671-HP Fuel-Cell Sports Car Kicks Off Hyundai’s Hydrogen Push

Hyundai made a multitude of hydrogen-based announcements at this week’s Munich IAA auto show, but the highlight is definitely today’s confirmation that the brand is working on a new hydrogen-fueled sports car, currently a “mobile laboratory” named the Concept FK. The company has released images of a disguised prototype and released some seriously impressive details. We’re told the car will make up to 671 horsepower from what seems to be the pioneering combination of a hydrogen fuel cell powering the front axle and a battery-driven electric motor turning the rear. Hyundai says it will be able to dispatch the European zero-to-62-mph benchmark in less than four seconds. That sounds pessimistic given the stated output. The company also says the car will have a range of more than 373 miles, although this number presumably comes from the optimistic European WLTP testing protocol.

Hyundai
The new car is being developed in conjunction with EV specialist Rimac, as Hyundai is one of the automakers that holds a stake in the Croatian startup. The Concept FK will use a high-output Rimac battery pack, presumably related to the one used by the Nevera hypercar.

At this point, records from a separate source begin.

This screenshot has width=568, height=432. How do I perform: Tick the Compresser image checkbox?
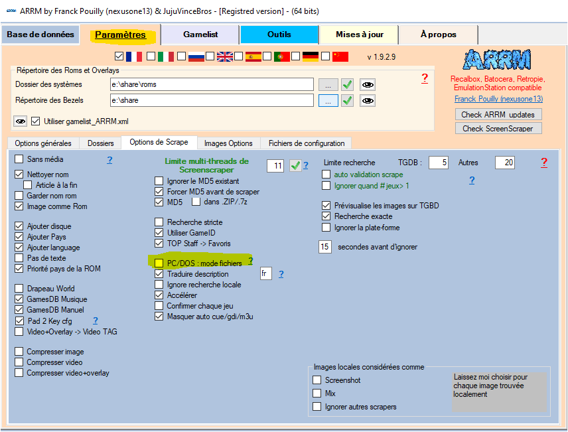tap(19, 352)
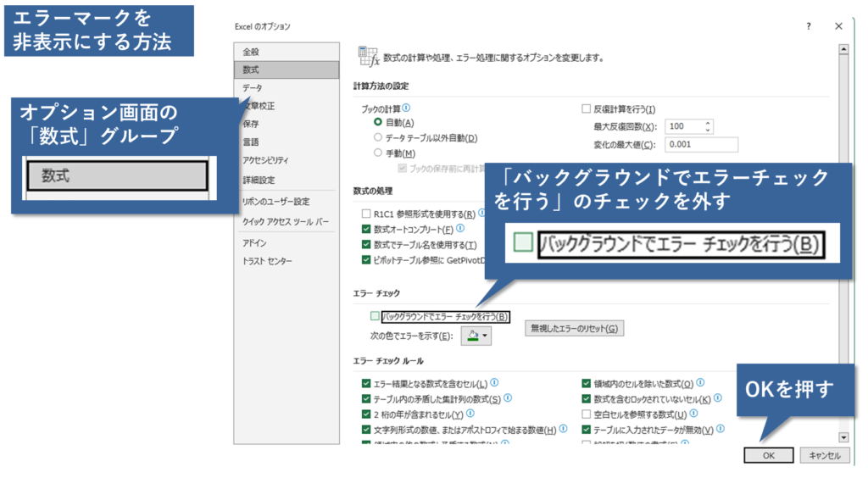Select 手動 calculation radio button
Image resolution: width=868 pixels, height=478 pixels.
point(378,153)
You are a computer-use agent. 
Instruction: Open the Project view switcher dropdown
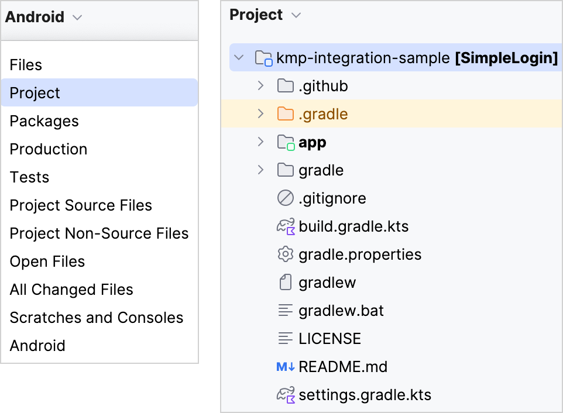[295, 15]
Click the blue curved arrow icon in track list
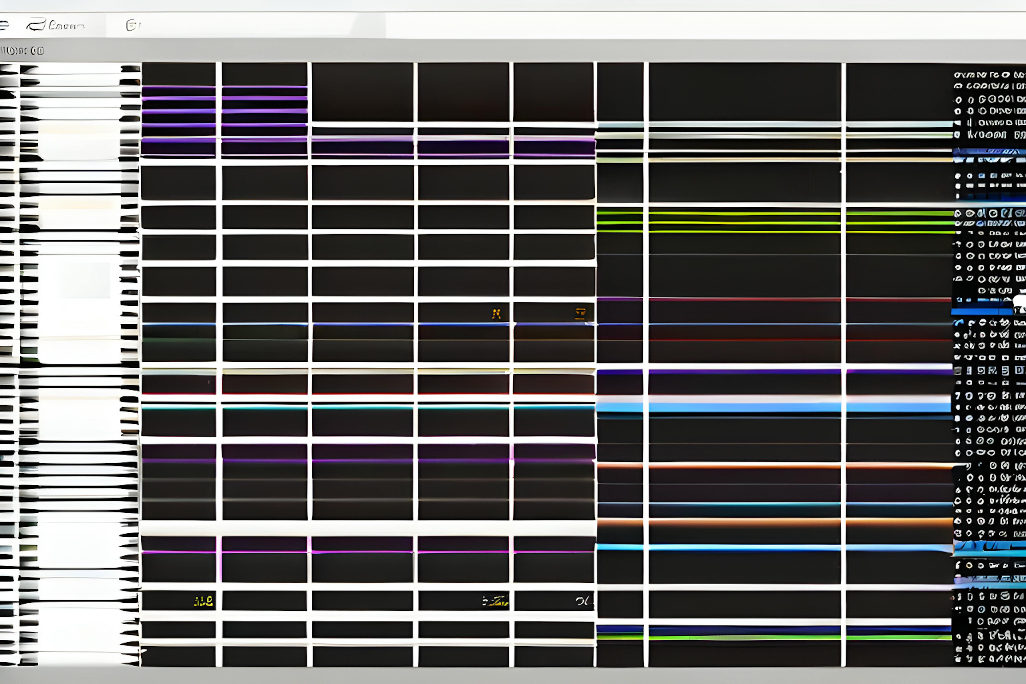The height and width of the screenshot is (684, 1026). click(958, 323)
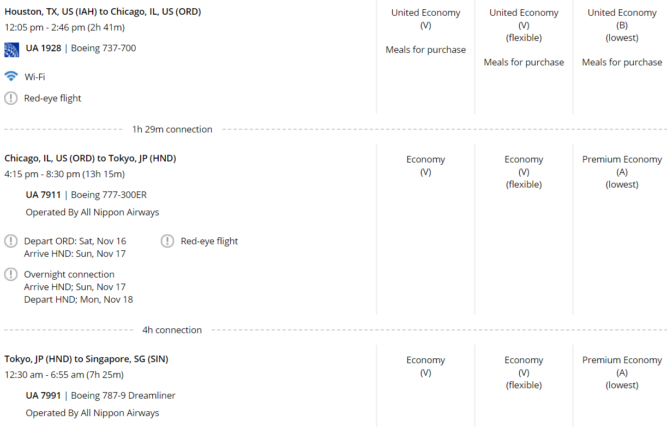Select Premium Economy (A) lowest for Chicago–Tokyo flight

coord(622,172)

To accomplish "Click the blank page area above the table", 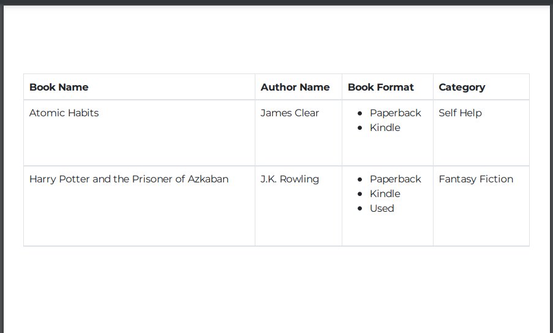I will click(x=277, y=39).
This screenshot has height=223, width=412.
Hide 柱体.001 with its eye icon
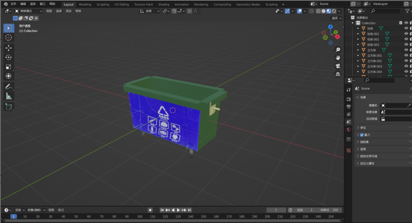click(406, 34)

“We are absolutely convinced we are on the right track and we cannot survive with battery technology alone; this is our firm belief,” Hyundai chief marketing officer Thomas Schemera said at the auto show. “If you don’t change and you don’t think about the future to come, you’re not going to be able to adapt. The world is changing very quickly.”

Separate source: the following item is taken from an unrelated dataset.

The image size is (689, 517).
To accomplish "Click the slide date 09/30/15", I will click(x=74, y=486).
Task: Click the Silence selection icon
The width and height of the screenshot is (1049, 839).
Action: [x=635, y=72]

Hyundai will develop fuel-cell cars alongside battery-powered EVs, but will rapidly reduce the number of combustion engines it offers in most markets. The company has confirmed it will only offer EV models in the European market by 2035, and will phase these out everywhere else by 2040.

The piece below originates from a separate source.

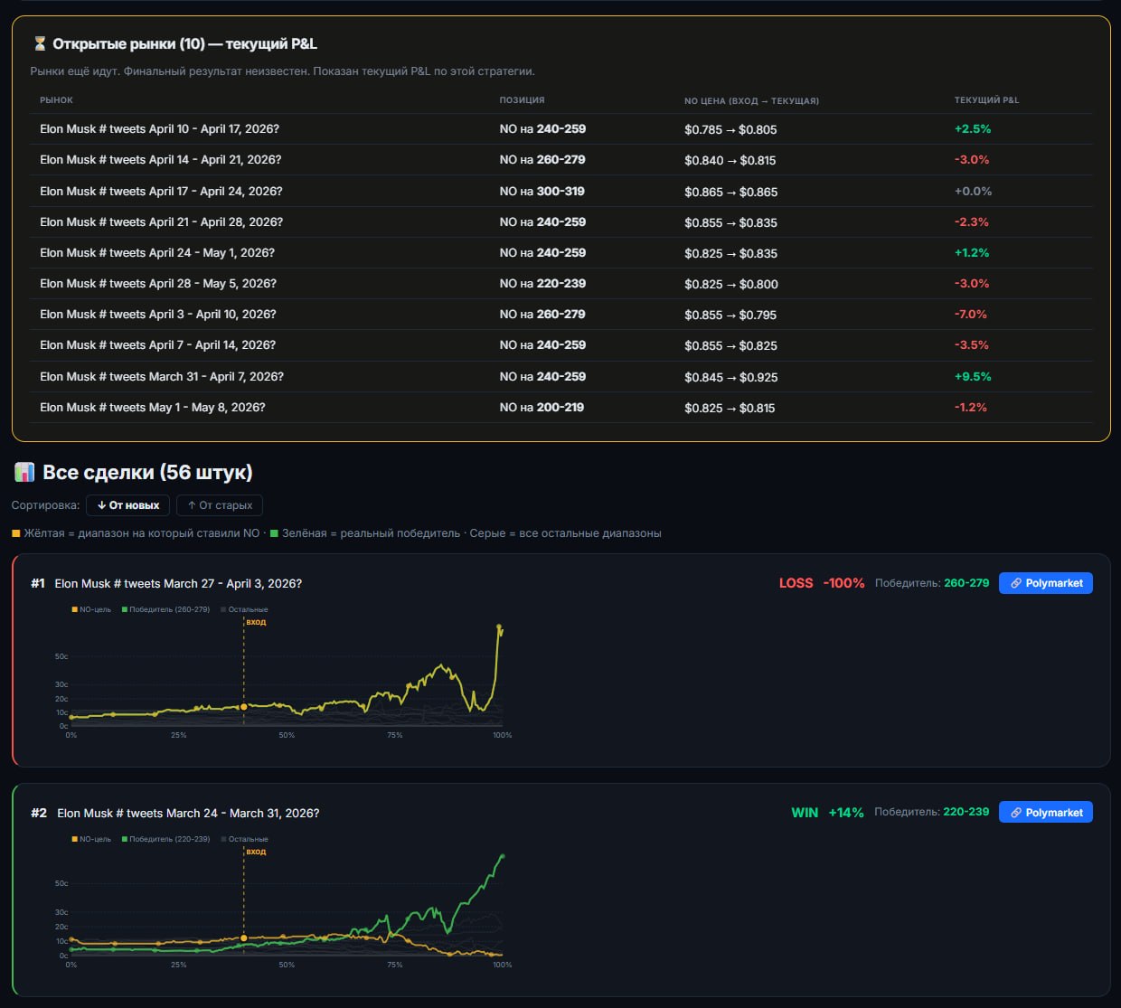This screenshot has height=1008, width=1121.
Task: Click the hourglass icon beside Открытые рынки
Action: [x=40, y=43]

The company’s other announcements at Munich were less exciting, but added extra proof of the scale of its commitment to hydrogen. It says that its third-generation Fuel Cell, a development of the one in the Nexo, will be available in both 100kW (134hp) and 200kW (268hp) versions, with the less powerful version said to be 30 percent smaller than the Nexo’s stack. They will also be engineered to deliver substantially better durability. Hyundai says the Nexo’s fuel cell has a lifespan of around 5000 hours, or 100,000 miles, but says the next generation will be between 50 percent and 100 percent better.